As he buzzed the gate open to step out into the street, he saw how dark the sky was beyond the river, sunlight cutting tile-red roofs sharp against the black. He felt the wind strong in his face and smelled the change of weather in it. The rain would not be far behind. He would need to hurry. He did not want to be digging up earth samples in the wet.

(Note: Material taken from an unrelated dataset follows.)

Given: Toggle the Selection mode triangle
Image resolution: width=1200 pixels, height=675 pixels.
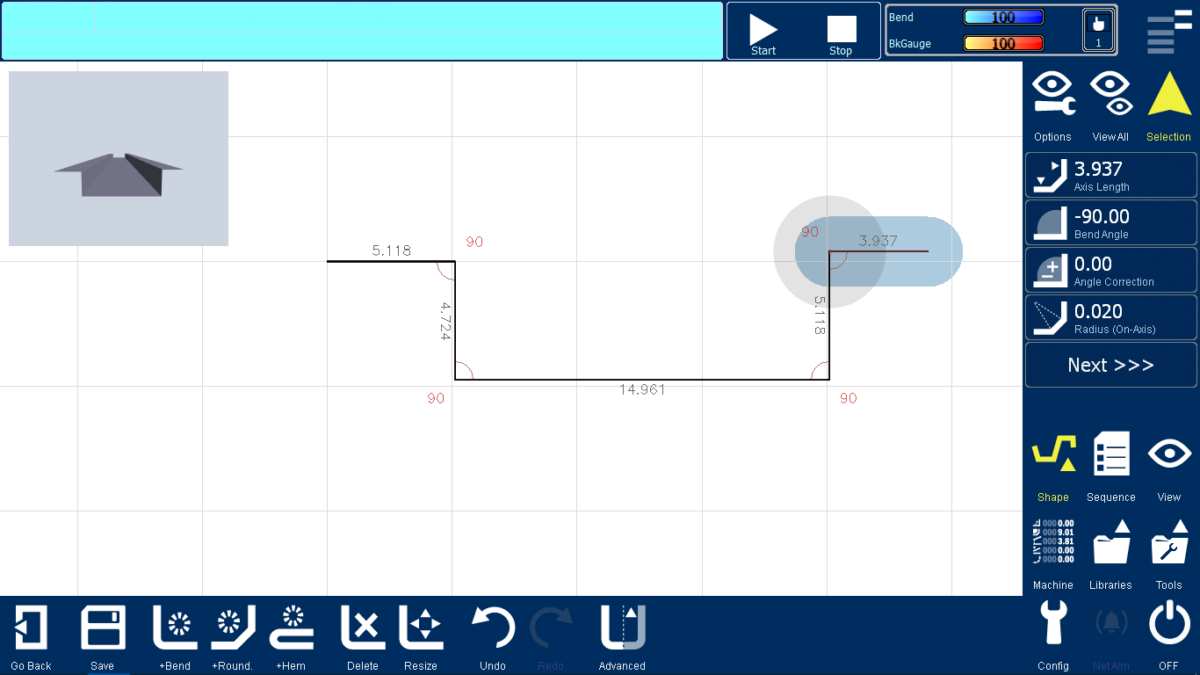Looking at the screenshot, I should pos(1168,106).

The first drops of it fell as he tipped the last trowelful of sandy earth into his plastic carrier bag. When he had first crouched between the vines to dig deep into crumbling, dry soil, the wind had been fierce, whipping through the leaves on either side of his head, filling his ears with a sound like rushing water. Which was probably why he had not heard the motor of the approaching vehicle. Now the wind had dropped, and the rain was starting to fall. He turned his face up towards a sky swollen with cloud and felt it splash warm on his skin. He tied the bag shut and stood up, turning abruptly into the shadow of Fabien Marre. The young man was blocking his way out from between the rows.

They were both big men, and their eyes met on a level. Enzo was startled. He had not heard the other man approach. But he stood his ground, determined to brazen it out. The rain began to fall in earnest, so that within seconds they were both soaked, rain streaming down faces carved in stone.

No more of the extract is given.